#### Required work
An exact transcription of all the records, free of pictures, is the expected answer.

(Stored data entries)
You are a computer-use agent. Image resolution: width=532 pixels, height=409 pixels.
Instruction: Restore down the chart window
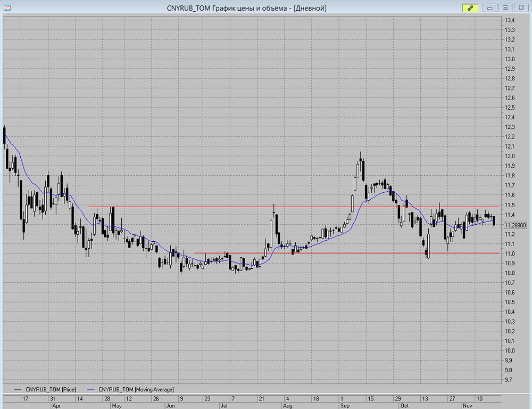[505, 7]
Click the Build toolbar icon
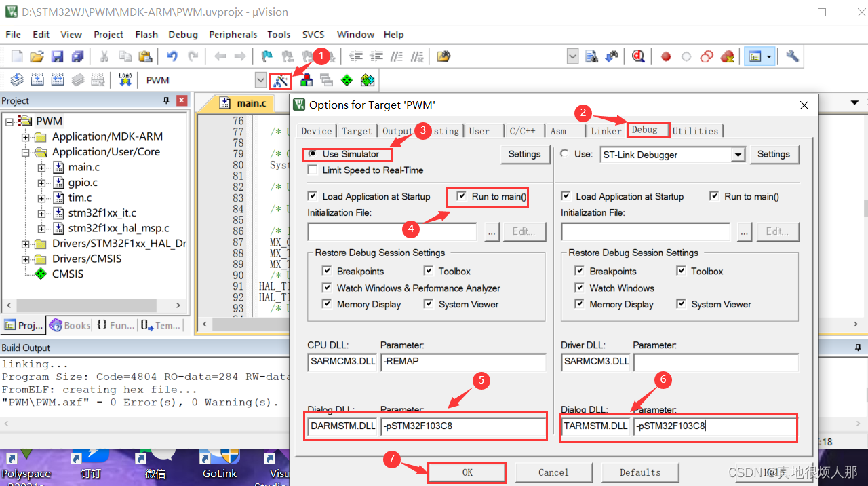 37,79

#### Written answer
You are a computer-use agent. Image resolution: width=532 pixels, height=409 pixels.
Instruction: Restore down the chart window
[505, 7]
Click the Build toolbar icon
 37,79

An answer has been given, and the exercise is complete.